Here will have a bigger amout imports:

import pandas as pd
import numpy as np
import matplotlib.pyplot as plt
import seaborn as sns
import plotly.express as px
import scipy.stats as stats
import statsmodels.api as sm
import sklearn
import yellowbrick
import wordcloud
import nltk
import spacy
import transformers
import streamlit as st

# Load and clean data
data = pd.read_csv('data.csv')
data.dropna(inplace=True)

# Descriptive statistics
print('Data Summary')
print(data.describe())

# Data visualization
sns.histplot(data['age'], kde=False, bins=10)
plt.title('Age Distribution')
plt.show()

px.scatter(data, x='income', y='age', color='gender', title='Income vs.
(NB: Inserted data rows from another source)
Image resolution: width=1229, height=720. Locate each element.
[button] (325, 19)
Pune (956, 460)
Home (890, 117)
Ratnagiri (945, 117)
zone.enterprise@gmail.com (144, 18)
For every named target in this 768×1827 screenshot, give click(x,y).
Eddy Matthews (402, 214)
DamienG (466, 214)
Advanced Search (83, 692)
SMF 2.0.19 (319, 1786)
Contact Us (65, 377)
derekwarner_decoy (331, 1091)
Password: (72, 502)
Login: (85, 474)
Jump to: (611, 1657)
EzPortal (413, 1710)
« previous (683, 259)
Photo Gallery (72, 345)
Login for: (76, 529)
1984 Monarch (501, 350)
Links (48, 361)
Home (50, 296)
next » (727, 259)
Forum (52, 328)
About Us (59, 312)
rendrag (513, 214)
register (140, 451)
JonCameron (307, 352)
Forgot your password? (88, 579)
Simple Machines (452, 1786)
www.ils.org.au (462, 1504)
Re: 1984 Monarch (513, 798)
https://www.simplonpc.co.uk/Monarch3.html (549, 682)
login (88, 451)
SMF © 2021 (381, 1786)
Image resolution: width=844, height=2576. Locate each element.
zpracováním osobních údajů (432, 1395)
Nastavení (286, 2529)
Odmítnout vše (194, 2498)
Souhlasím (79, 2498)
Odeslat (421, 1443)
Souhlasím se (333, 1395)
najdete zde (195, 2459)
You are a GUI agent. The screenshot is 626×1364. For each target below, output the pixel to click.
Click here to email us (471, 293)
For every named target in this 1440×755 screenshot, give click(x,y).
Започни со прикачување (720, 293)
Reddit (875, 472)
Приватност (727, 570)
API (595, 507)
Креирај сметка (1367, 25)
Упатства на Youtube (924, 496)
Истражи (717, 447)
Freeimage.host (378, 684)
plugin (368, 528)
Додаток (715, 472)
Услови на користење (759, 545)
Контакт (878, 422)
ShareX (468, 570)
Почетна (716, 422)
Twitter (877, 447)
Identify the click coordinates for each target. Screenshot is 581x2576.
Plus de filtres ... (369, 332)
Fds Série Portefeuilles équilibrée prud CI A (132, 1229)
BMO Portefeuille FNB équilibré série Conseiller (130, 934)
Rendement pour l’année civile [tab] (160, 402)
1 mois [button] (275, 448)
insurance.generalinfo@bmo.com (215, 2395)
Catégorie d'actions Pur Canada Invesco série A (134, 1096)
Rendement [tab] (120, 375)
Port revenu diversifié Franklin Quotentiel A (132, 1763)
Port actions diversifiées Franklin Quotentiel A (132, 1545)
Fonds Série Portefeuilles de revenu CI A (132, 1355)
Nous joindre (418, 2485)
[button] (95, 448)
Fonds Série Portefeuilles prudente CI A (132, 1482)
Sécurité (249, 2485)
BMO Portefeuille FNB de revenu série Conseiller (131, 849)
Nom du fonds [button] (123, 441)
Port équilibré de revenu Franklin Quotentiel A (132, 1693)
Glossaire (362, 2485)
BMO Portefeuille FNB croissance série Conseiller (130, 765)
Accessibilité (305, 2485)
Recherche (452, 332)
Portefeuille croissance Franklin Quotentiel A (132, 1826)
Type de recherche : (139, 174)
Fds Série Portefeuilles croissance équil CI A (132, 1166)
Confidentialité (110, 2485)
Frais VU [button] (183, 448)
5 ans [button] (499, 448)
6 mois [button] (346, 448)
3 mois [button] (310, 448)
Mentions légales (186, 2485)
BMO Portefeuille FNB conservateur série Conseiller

Age')

# Correlation analysis
corr_matrix = data.corr()
sns.heatmap(corr_matrix, annot=True, cmap='coolwarm')
plt.title('Correlation Matrix')
plt.show()

# Statistical analysis
stat, p = stats.ttest_ind(data[data['gender']=='M']['income'], data[data['gender']=='F']['income'])
print(f'T-test: statistic={stat}, pvalue={p}')

# Machine learning
X = data[['age', 'income']]
y = data['gender']
model = sklearn.linear_model.LogisticRegression()
model.fit(X, y)
visualizer = yellowbrick.classifier.classification_report(model, X, y)
visualizer.show()

# Text analysis
text = 'This is a sample text for text analysis'
tokens = nltk.word_tokenize(text)
print(f'Tokenized text: {tokens}')

nlp = spacy.load('en_core_web_sm')
doc = nlp(text)
for token in doc:
    print(token.text, token.pos_)

model = transformers.pipeline('sentiment-analysis')
result = model(text)[0]
print(f'Sentiment analysis: {result["label"]}, score={result["score"]}')

# Streamlit app
st.title('Data Analysis App')
st.write('Data Summary')
st.write(data.describe())

Generated requirements.txt afterwards:

altair==4.2.2
attrs==23.1.0
blinker==1.6.2
blis==0.7.9
cachetools==5.3.0
catalogue==2.0.8
certifi==2022.12.7
charset-normalizer==3.1.0
click==8.1.3
colorama==0.4.6
confection==0.0.4
contourpy==1.0.7
cssselect==1.2.0
cycler==0.11.0
cymem==2.0.7
decorator==5.1.1
docopt==0.6.2
entrypoints==0.4
filelock==3.12.0
fonttools==4.39.3
fsspec==2023.4.0
gitdb==4.0.10
GitPython==3.1.31
huggingface-hub==0.14.1
idna==3.4
importlib-metadata==6.6.0
Jinja2==3.1.2
jmespath==1.0.1
joblib==1.2.0
jsonschema==4.17.3
kiwisolver==1.4.4
langcodes==3.3.0
lxml==4.9.2
markdown-it-py==2.2.0
MarkupSafe==2.1.2
matplotlib==3.7.1
mdurl==0.1.2
murmurhash==1.0.9
nltk==3.8.1
numpy==1.24.3
packaging==23.1
pandas==2.0.1
parsel==1.8.1
pathy==0.10.1
patsy==0.5.3
Pillow==9.5.0
pipreqs==0.4.13
plotly==5.14.1
preshed==3.0.8
protobuf==3.20.3
pyarrow==12.0.0
pydantic==1.10.7
pydeck==0.8.1b0
Pygments==2.15.1
Pympler==1.0.1
pyparsing==3.0.9
pyrsistent==0.19.3
python-dateutil==2.8.2
pytz==2023.3
pytz-deprecation-shim==0.1.0.post0
PyYAML==6.0
regex==2023.5.4
requests==2.29.0
rich==13.3.5
scikit-learn==1.2.2
scipy==1.10.1
seaborn==0.12.2
six==1.16.0
smart-open==6.3.0
smmap==5.0.0
spacy==3.5.2
spacy-legacy==3.0.12
spacy-loggers==1.0.4
srsly==2.4.6
statsmodels==0.13.5
streamlit==1.22.0
tenacity==8.2.2
thinc==8.1.10
threadpoolctl==3.1.0
tokenizers==0.13.3
toml==0.10.2
toolz==0.12.0
tornado==6.3.1
tqdm==4.65.0
transformers==4.28.1
typer==0.7.0
typing_extensions==4.5.0
tzdata==2023.3
tzlocal==4.3
urllib3==1.26.15
validators==0.20.0
w3lib==2.1.1
wasabi==1.1.1
watchdog==3.0.0
wordcloud==1.9.1.1
yarg==0.1.9
yellowbrick==1.5
zipp==3.15.0

Current limitaions

The only drawback for now, is that it doesn't recognize all packages as there're ~10+ related issues when pipreqs didn't recognize a package.